Natuurvoeding voor lever en gal
08 Oct, 2018
Door: Henny de Lint
Een overbelaste lever is een veelvoorkomend probleem in onze huidige tijd. Voor lever- en galproblemen die nog omkeerbaar of minder ernstig zijn, bestaan er een aantal relevante natuurvoedingsadviezen. Omdat de lever een groot herstelvermogen heeft, kan met dit soort adviezen al een grote verbetering optreden.
Binnen de natuurgeneeskundige praktijk komen we regelmatig een ‘overbelaste’ lever tegen zonder dat er sprake is van vastgestelde leverziekten. De therapie dient in die gevallen gericht te zijn op een zo laag mogelijke leverbelasting en ondersteuning van belangrijke leverfuncties. Speelt het ‘lekkende darmsyndroom’ een rol bij een overbelaste lever, dan dient dit als eerste aangepakt te worden. De interactie tussen voedingsfactoren, darmmicrobiota en de integriteit van de darmbarrière staat volop in de belangstelling, maar vraagt – zeker in relatie tot leveraandoeningen – nog veel onderzoek. Ook een slechte spijsvertering, overgevoeligheden of parasitaire infecties kunnen een (mede)oorzaak zijn. Hieronder volgen algemene praktische adviezen om de lever te sparen1-3, uiteraard aan te passen aan de betreffende cliënt. Ook eventueel noodzakelijke supplementen of kruiden worden individueel, ook qua dosering, voorgeschreven.

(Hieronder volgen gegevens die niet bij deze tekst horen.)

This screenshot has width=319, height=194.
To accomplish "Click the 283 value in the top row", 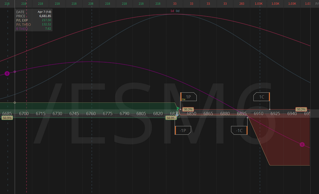I will [x=242, y=4].
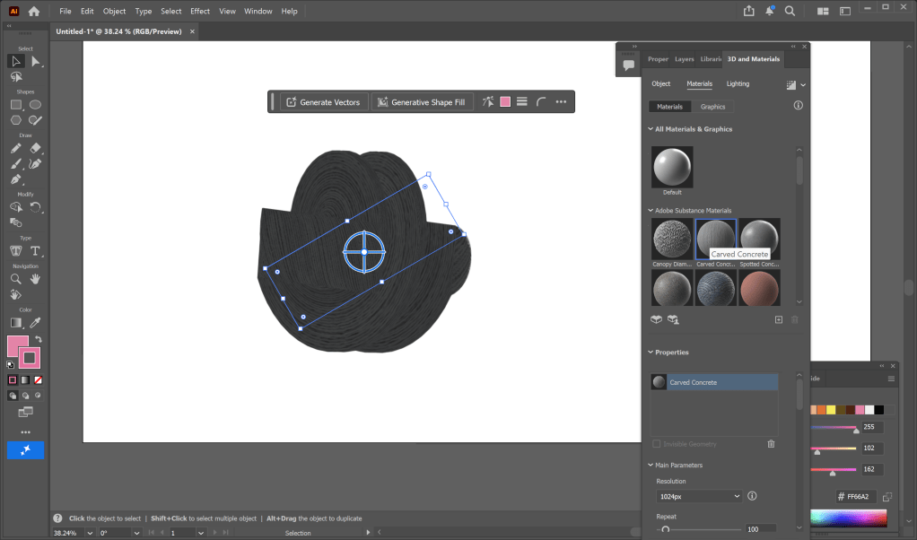The width and height of the screenshot is (917, 540).
Task: Open the Effect menu
Action: point(199,12)
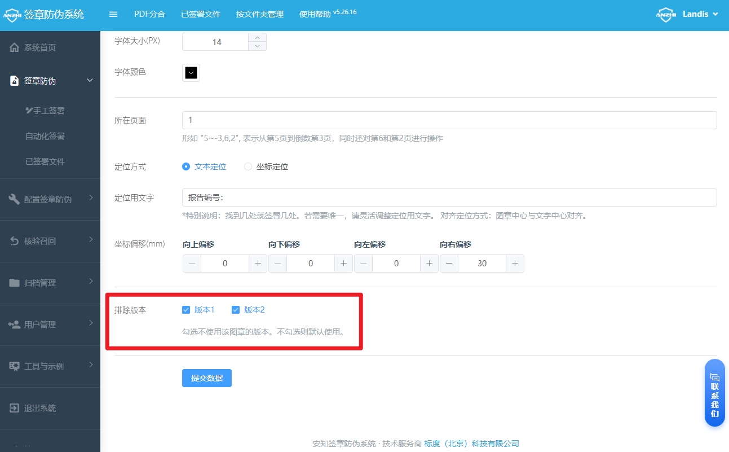
Task: Open 系统首页 home icon in sidebar
Action: 15,47
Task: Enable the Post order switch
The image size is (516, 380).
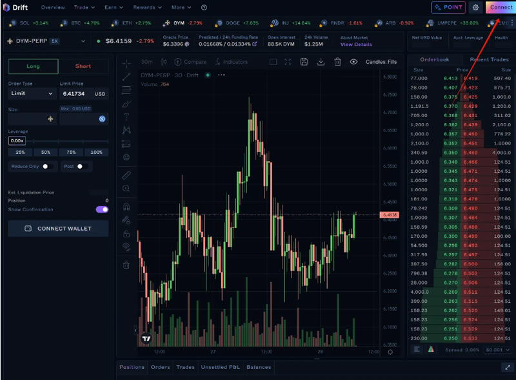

Paracelsus (1493-1541) vermeldde al in de 16e eeuw dat ‘de dosis het vergif maakt’, ofwel dat alles uiteindelijk giftig is, als de geconsumeerde hoeveelheid maar groot genoeg is. Daar komt het bekende advies zoveel mogelijk te variëren en alles met mate te gebruiken vandaan.
Gebruik zoveel mogelijk natuurvoedingsproducten met een biologisch of Demeter-keurmerk. Planten maken toxines aan om zich te beschermen tegen vraat en ziekten. In grote hoeveelheden zijn die stoffen weliswaar giftig, maar in kleine beetjes kunnen ze ons eigen, endogene systeem zodanig opjutten dat ze gezondheidsbevorderende effecten kunnen hebben. Biologische en biologisch-dynamische levensmiddelen bevatten mogelijk meer van die ‘gifstoffen’ dan producten met veel gewasbeschermingsmiddelen geteelde producten.
Vaak wordt geadviseerd om geen cafeïne te gebruiken. Dan gaat het om koffie, (zwarte, witte en groene) thee, cacao (chocolade), cola en energydrank. Deze laatste twee zijn sowieso niet aanbevelenswaardig, maar koffie (zowel normaal als cafeïnevrij) zorgt juist voor lagere niveaus
schadelijke stoffen in de lever. Andere bestanddelen in koffie (zoals diterpenen, cafestol, kahweol en polyfenolen) hebben mogelijk een beschermend effect op de lever. Er is zelfs een omgekeerde relatie aangetoond tussen koffieconsumptie en de kans op ernstige leverziekten, zoals levercirrose en leverkanker.1 Meer onderzoek is nodig om het exacte effect te bepalen en de optimale hoeveelheid koffie vast te stellen.
- Saab, S., Mallam, D., Cox, G. A., et al. (2014). Impact of coffee on liver diseases: A systematic review. Liver International, 34, 495–504.
- Hannah, W. N., Jr., & Harrison, S. A. (2016). Lifestyle and dietary interventions in the management of nonalcoholic fatty liver disease. Digestive Diseases and Sciences, 61(5), 1365–1374.
- Mandair, D. S., Rossi, R. E., & Pericleous, M. (2014). The impact of diet and nutrition in the prevention and progression of hepatocellular carcinoma. Expert Review of Gastroenterology & Hepatology, 8(4), 369–382.
- Portincasa, P., Ciaula, A. di, & Grattagliano, I. (2016). Preventing a mass disease: The case of gallstone disease: Role and competence for family physicians. Korean Journal of Family Medicine, 37, 205–213.
- Pozo, R. del, Muñoz, M., Dumas, A., Tapia, C., Muñoz, K., Fuentes, F., … Jüngst, D. (2014). Efecto de la ingesta de vitamina C en el proceso de formación de cálculos biliares de colesterol. Revista Médica de Chile, 142(1), 20–26.